Terraform Deployment for SageMaker HyperPod

This guide covers deploying SageMaker HyperPod infrastructure using Terraform modules from the awsome-distributed-training repository. Terraform modules are available for both EKS and Slurm orchestration types.

Architecture Overview

The Terraform modules provide Infrastructure as Code (IaC) for deploying complete SageMaker HyperPod environments including:

VPC with public and private subnets
Security groups configured for EFA communication
FSx for Lustre file system (high-performance shared storage)
S3 bucket for lifecycle scripts
IAM roles and policies
SageMaker HyperPod cluster with chosen orchestration

EKS Orchestration

Architecture Diagram

The EKS Terraform modules create a comprehensive infrastructure stack:

HyperPod EKS Terraform Modules

Quick Start - EKS

Clone and Navigate

git clone https://github.com/aws-samples/awsome-distributed-training.git
cd awsome-distributed-training/1.architectures/7.sagemaker-hyperpod-eks/terraform-modules/hyperpod-eks-tf

Customize Configuration

Start by reviewing the default configurations in the terraform.tfvars file and create a custom.tfvars file with your parameter overrides.

For example, the following custom.tfvars file would enable the creation of all new resources including a new EKS Cluster and a HyperPod instance group of 5 ml.p5en.48xlarge instances in us-west-2 using a training plan:

cat > custom.tfvars << EOL 
kubernetes_version = "1.33"
eks_cluster_name = "my-eks-cluster"
hyperpod_cluster_name = "my-hp-cluster"
resource_name_prefix = "hp-eks-test"
aws_region = "us-west-2"
instance_groups = [
  {
    name = "accelerated-instance-group-1"
    instance_type = "ml.p5en.48xlarge",
    instance_count = 5,
    availability_zone_id  = "usw2-az2",
    ebs_volume_size_in_gb = 100,
    threads_per_core = 2,
    enable_stress_check = true,
    enable_connectivity_check = true,
    lifecycle_script = "on_create.sh"
    training_plan_arn = arn:aws:sagemaker:us-west-2:123456789012:training-plan/training-plan-example
  }
]
EOL

Deploy Infrastructure

First, clone the HyperPod Helm charts repository:

git clone https://github.com/aws/sagemaker-hyperpod-cli.git /tmp/helm-repo

Initialize and deploy:

terraform init
terraform plan -var-file=custom.tfvars
terraform apply -var-file=custom.tfvars

Set Environment Variables

cd ..

PROVIDED RECORDS:
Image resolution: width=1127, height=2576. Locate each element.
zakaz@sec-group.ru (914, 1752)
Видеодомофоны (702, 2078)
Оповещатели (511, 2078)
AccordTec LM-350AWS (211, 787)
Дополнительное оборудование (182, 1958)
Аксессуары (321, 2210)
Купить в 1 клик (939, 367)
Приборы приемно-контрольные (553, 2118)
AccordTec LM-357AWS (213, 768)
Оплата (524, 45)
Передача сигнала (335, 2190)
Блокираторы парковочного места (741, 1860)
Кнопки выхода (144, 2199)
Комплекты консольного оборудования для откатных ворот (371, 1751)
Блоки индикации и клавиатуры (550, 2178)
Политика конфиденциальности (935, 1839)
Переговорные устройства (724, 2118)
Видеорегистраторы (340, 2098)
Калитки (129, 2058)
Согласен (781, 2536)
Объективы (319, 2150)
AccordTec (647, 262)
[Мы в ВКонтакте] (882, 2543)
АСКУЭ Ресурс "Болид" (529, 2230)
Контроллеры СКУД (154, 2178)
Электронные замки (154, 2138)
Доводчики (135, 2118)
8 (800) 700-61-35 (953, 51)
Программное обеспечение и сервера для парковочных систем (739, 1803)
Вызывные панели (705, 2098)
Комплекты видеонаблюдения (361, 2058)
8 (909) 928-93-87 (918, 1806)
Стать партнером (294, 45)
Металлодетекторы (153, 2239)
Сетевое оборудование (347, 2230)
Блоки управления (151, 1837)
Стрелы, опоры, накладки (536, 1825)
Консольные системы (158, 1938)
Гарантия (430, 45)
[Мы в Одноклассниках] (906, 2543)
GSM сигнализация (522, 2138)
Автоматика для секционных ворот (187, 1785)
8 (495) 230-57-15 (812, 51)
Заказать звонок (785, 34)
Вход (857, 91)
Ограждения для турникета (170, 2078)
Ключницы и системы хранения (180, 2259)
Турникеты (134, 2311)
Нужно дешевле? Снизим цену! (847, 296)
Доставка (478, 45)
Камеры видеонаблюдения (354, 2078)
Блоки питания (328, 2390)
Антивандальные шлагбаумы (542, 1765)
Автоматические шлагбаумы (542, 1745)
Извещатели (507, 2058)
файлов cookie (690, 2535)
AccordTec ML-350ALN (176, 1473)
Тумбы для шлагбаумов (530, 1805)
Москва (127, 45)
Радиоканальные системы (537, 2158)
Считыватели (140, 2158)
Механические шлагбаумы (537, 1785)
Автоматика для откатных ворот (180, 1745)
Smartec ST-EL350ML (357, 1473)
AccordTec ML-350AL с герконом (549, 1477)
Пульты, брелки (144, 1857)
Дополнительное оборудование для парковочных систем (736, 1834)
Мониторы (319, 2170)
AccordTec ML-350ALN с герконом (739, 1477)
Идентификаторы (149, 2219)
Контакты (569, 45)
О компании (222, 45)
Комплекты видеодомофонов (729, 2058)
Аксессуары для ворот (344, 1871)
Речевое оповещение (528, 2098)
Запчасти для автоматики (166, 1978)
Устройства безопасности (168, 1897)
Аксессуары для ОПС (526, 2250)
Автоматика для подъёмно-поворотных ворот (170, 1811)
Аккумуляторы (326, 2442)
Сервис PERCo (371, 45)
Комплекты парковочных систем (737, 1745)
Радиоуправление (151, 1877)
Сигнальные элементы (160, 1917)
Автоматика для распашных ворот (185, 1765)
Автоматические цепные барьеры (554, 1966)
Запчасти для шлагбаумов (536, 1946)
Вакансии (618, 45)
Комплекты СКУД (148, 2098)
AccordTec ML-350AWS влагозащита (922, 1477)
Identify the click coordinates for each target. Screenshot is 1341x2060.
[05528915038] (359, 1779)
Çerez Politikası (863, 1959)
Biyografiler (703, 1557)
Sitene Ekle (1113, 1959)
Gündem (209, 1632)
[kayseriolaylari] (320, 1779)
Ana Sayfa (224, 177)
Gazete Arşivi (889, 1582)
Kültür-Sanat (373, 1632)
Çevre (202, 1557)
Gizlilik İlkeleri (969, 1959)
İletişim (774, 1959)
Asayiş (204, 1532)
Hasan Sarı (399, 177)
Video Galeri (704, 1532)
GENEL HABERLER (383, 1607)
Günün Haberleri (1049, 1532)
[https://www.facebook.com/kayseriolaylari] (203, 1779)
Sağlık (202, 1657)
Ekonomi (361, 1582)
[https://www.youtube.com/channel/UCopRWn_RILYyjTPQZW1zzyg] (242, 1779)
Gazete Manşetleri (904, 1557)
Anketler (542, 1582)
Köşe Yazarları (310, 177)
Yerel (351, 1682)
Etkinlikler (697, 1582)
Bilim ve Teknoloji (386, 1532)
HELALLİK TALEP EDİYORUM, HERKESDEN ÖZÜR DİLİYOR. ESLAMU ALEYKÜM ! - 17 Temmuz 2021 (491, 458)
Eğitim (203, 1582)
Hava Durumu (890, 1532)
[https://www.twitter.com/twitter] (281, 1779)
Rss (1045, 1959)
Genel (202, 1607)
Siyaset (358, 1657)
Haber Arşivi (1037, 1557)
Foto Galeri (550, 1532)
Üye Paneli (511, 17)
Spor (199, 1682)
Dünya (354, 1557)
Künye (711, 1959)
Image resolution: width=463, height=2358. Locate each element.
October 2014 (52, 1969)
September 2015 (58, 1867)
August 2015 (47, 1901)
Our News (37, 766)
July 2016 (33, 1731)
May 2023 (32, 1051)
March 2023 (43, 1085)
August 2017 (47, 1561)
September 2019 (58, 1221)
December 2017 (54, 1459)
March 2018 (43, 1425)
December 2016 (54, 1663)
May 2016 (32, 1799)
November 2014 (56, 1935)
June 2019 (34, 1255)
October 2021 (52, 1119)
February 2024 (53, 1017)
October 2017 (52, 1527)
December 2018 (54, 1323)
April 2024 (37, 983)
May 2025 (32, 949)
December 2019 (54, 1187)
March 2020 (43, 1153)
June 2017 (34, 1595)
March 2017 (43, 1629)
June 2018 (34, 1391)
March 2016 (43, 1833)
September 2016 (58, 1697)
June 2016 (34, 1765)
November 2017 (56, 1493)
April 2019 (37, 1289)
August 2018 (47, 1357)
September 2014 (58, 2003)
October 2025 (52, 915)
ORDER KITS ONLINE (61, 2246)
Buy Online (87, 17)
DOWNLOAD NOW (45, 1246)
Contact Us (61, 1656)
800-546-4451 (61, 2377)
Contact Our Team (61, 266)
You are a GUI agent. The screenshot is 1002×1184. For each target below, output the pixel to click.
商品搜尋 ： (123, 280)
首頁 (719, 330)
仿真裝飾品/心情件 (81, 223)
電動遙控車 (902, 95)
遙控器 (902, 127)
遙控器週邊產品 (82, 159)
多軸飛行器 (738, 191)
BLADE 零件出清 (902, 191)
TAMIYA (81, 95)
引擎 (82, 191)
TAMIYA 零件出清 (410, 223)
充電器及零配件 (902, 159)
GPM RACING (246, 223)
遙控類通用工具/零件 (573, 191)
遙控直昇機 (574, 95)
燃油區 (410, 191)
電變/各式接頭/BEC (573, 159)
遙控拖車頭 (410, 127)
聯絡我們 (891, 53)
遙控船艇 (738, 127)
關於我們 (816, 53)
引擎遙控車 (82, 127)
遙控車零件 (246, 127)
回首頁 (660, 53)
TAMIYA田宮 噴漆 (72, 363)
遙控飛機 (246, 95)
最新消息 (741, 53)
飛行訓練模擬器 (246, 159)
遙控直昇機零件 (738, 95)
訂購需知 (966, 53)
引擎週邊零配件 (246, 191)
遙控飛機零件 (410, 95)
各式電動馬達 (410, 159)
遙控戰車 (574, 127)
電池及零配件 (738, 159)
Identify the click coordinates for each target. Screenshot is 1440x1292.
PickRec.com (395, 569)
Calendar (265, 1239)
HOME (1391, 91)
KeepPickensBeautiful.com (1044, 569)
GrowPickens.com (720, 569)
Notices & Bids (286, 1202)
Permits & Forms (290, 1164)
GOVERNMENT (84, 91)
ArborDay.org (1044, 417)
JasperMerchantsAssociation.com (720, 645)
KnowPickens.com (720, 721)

WHAT YOU WILL DO:
a) According to the HyperPod Terraform guide, which file system do the modules set up for shared storage?
b) Arrange part of the records as a Markdown table with the columns Row and Entry, one line per row and blank lines left out. Begin at the line that contains "Biyografiler (703, 1557)" and stop after the line that contains "September 2016 (58, 1697)".

TASK-BY-TASK OUTPUTS:
a) FSx for Lustre

b)
| Row | Entry |
|---|---|
| 1 | Biyografiler (703, 1557) |
| 2 | Sitene Ekle (1113, 1959) |
| 3 | Gündem (209, 1632) |
| 4 | [kayseriolaylari] (320, 1779) |
| 5 | Ana Sayfa (224, 177) |
| 6 | Gazete Arşivi (889, 1582) |
| 7 | Kültür-Sanat (373, 1632) |
| 8 | Çevre (202, 1557) |
| 9 | Gizlilik İlkeleri (969, 1959) |
| 10 | İletişim (774, 1959) |
| 11 | Asayiş (204, 1532) |
| 12 | Hasan Sarı (399, 177) |
| 13 | Video Galeri (704, 1532) |
| 14 | GENEL HABERLER (383, 1607) |
| 15 | Günün Haberleri (1049, 1532) |
| 16 | [https://www.facebook.com/kayseriolaylari] (203, 1779) |
| 17 | Sağlık (202, 1657) |
| 18 | Ekonomi (361, 1582) |
| 19 | [https://www.youtube.com/channel/UCopRWn_RILYyjTPQZW1zzyg] (242, 1779) |
| 20 | Gazete Manşetleri (904, 1557) |
| 21 | Anketler (542, 1582) |
| 22 | Köşe Yazarları (310, 177) |
| 23 | Yerel (351, 1682) |
| 24 | Etkinlikler (697, 1582) |
| 25 | Bilim ve Teknoloji (386, 1532) |
| 26 | HELALLİK TALEP EDİYORUM, HERKESDEN ÖZÜR DİLİYOR. ESLAMU ALEYKÜM ! - 17 Temmuz 2021 (491, 458) |
| 27 | Eğitim (203, 1582) |
| 28 | Hava Durumu (890, 1532) |
| 29 | [https://www.twitter.com/twitter] (281, 1779) |
| 30 | Rss (1045, 1959) |
| 31 | Genel (202, 1607) |
| 32 | Siyaset (358, 1657) |
| 33 | Haber Arşivi (1037, 1557) |
| 34 | Foto Galeri (550, 1532) |
| 35 | Üye Paneli (511, 17) |
| 36 | Spor (199, 1682) |
| 37 | Dünya (354, 1557) |
| 38 | Künye (711, 1959) |
| 39 | Image resolution: width=463, height=2358. Locate each element. |
| 40 | October 2014 (52, 1969) |
| 41 | September 2015 (58, 1867) |
| 42 | August 2015 (47, 1901) |
| 43 | Our News (37, 766) |
| 44 | July 2016 (33, 1731) |
| 45 | May 2023 (32, 1051) |
| 46 | March 2023 (43, 1085) |
| 47 | August 2017 (47, 1561) |
| 48 | September 2019 (58, 1221) |
| 49 | December 2017 (54, 1459) |
| 50 | March 2018 (43, 1425) |
| 51 | December 2016 (54, 1663) |
| 52 | May 2016 (32, 1799) |
| 53 | November 2014 (56, 1935) |
| 54 | June 2019 (34, 1255) |
| 55 | October 2021 (52, 1119) |
| 56 | February 2024 (53, 1017) |
| 57 | October 2017 (52, 1527) |
| 58 | December 2018 (54, 1323) |
| 59 | April 2024 (37, 983) |
| 60 | May 2025 (32, 949) |
| 61 | December 2019 (54, 1187) |
| 62 | March 2020 (43, 1153) |
| 63 | June 2017 (34, 1595) |
| 64 | March 2017 (43, 1629) |
| 65 | June 2018 (34, 1391) |
| 66 | March 2016 (43, 1833) |
| 67 | September 2016 (58, 1697) |